Mi hermano, mi cuñada y mi padre han sido los principales guardianes de su enfermedad. A mi hermana, mi otro hermano y a mí tan sólo nos ha tocado oír de cómo van las cosas, nos ha tocado imaginarnos, nos ha tocado cuestionarnos esta cosa de la distancia.
Mi madre dice que no tiene miedo. Y le creo.
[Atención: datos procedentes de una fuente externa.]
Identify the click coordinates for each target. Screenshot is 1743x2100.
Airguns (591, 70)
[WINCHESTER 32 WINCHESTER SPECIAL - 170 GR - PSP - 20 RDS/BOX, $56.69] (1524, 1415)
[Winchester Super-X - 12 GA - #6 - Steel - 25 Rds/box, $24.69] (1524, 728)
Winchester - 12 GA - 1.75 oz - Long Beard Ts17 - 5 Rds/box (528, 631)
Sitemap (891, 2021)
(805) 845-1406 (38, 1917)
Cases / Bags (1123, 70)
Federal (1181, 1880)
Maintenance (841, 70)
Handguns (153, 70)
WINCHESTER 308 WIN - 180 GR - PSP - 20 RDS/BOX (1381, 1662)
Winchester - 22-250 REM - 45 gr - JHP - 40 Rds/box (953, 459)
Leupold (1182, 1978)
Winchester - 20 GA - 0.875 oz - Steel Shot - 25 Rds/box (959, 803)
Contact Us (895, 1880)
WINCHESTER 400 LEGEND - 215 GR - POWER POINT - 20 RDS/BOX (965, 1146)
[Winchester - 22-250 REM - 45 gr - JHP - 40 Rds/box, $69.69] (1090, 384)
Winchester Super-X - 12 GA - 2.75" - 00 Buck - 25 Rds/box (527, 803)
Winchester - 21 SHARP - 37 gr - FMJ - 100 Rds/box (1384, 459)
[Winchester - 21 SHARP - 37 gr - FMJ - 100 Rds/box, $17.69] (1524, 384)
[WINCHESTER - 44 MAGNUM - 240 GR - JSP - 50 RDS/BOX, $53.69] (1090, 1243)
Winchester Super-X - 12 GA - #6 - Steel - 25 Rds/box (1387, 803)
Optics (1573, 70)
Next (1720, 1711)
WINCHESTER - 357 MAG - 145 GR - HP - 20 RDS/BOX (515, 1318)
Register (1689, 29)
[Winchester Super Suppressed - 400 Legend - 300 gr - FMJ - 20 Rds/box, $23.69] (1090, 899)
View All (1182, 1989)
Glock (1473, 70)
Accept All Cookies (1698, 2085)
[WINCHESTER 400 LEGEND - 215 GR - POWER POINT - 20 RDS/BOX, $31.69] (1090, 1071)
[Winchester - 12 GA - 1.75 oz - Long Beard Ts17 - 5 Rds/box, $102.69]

Me queda claro: los que tenemos miedo somos los otros.
Si, miedo de quedarnos sin nuestro co-piloto que nos diga por donde ir o donde no ir…
De quedarnos sin el atento oido que en cada telefonema nos escuche nuestros suenos y lamentos y nos da valor para seguir… yendo,
De no tener, aunque sea una vez al ano el hombro en el que recargarse para llorar o reir… y seguir yendo…
El piloto de nuestras vidas convertido en minusculo copiloto que ha guiado nuestros gigantescos pasos…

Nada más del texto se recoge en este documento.